§ What you should do
From the line containing "You are a computer-use agent." to the final line of the entries, copy each line exactly. Pictures stay out.

(Dataset items)

○ ○ ○ ○ ○ ○ ○

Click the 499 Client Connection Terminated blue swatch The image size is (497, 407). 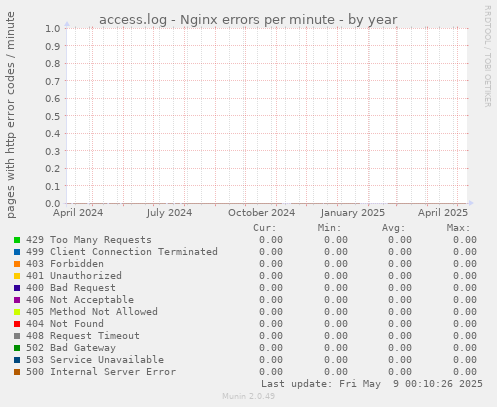coord(17,252)
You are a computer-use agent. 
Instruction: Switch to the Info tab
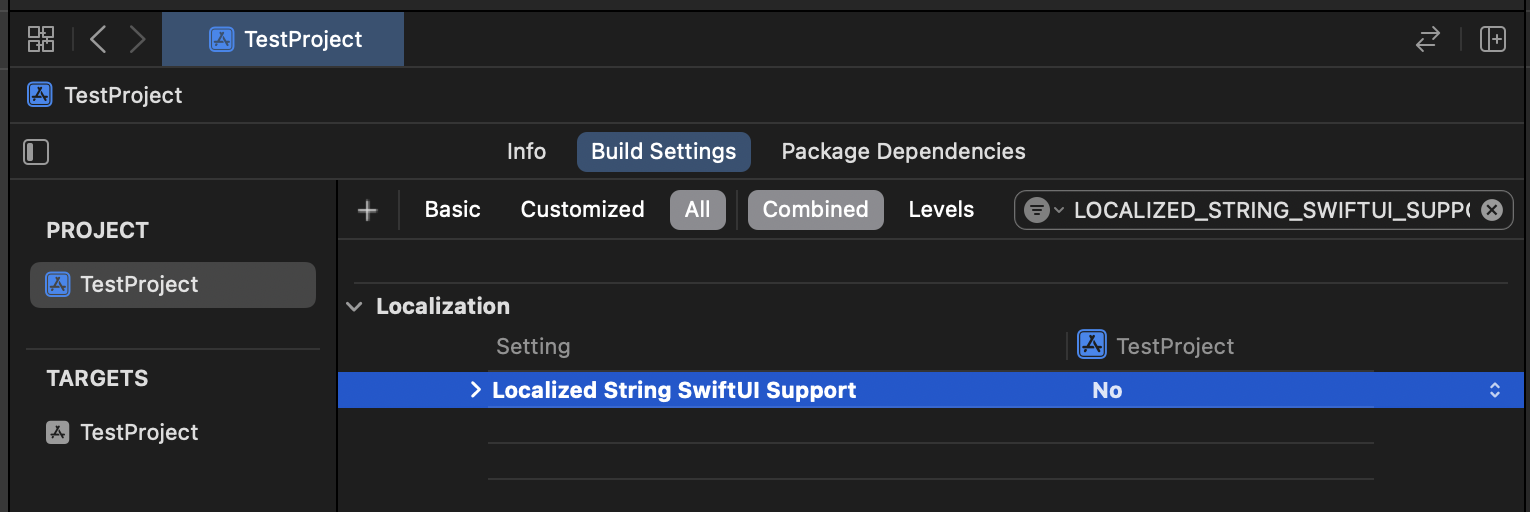coord(526,152)
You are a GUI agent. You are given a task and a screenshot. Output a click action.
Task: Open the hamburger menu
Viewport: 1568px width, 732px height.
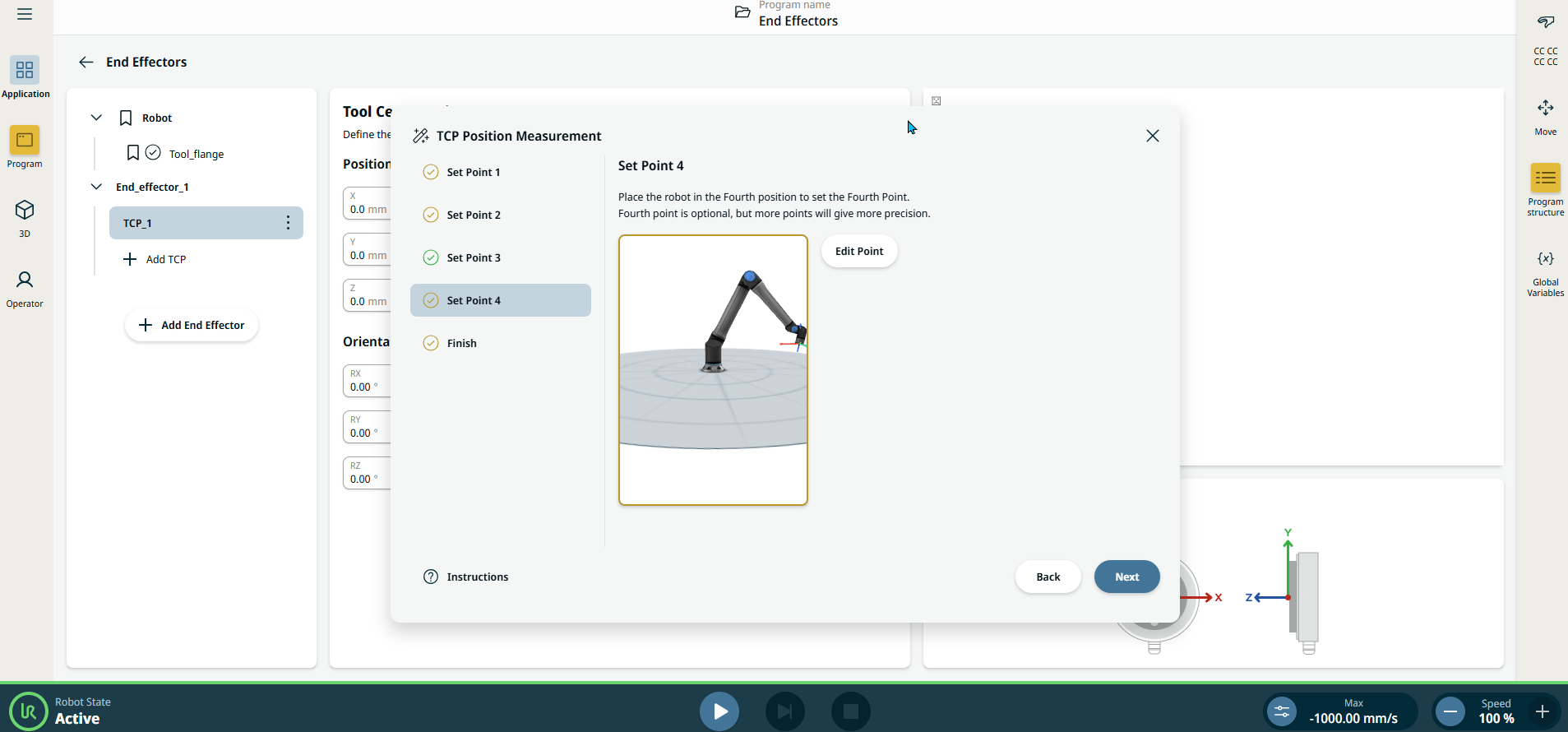(25, 14)
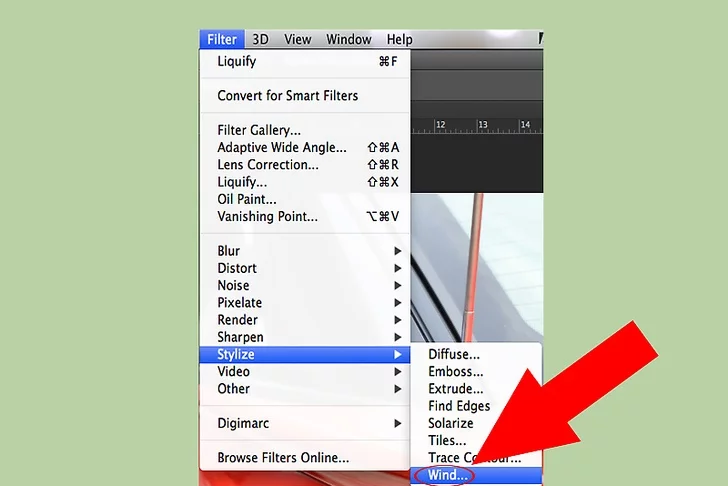The image size is (728, 486).
Task: Open Filter Gallery dialog
Action: (x=259, y=130)
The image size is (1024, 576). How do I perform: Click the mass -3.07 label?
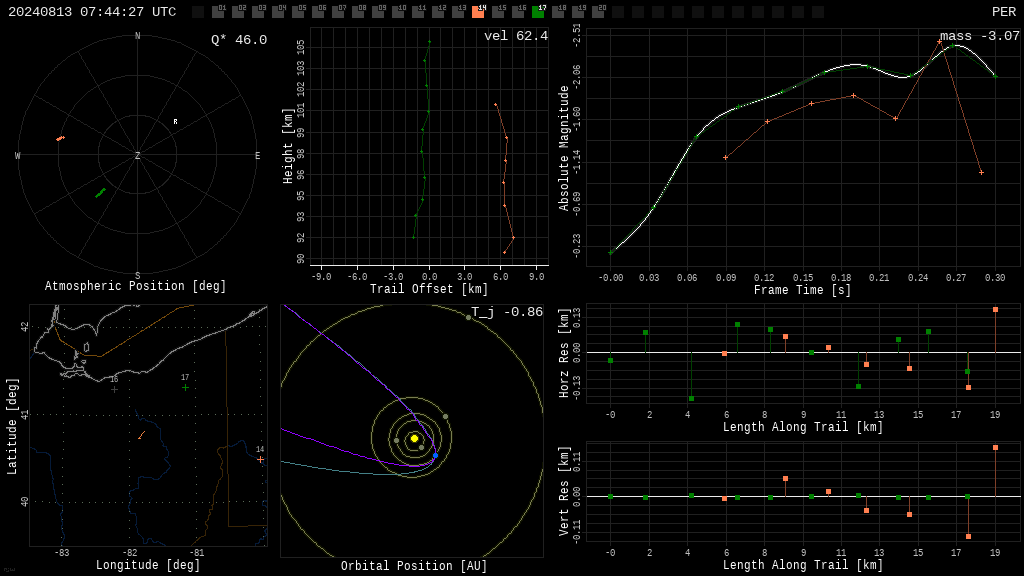(x=980, y=36)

○ ○ ○ ○ ○ ○ ○

§ The answer
You are a computer-use agent. 
Instruction: Switch to the Info tab
coord(526,152)
You are a GUI agent. You are given a task and a screenshot. Output a click action.
Task: Open the hamburger menu
Viewport: 1568px width, 732px height.
(25, 14)
The image size is (728, 486).
Task: Open Filter Gallery dialog
Action: (x=259, y=130)
The image size is (1024, 576). How do I perform: Click the mass -3.07 label?
(x=980, y=36)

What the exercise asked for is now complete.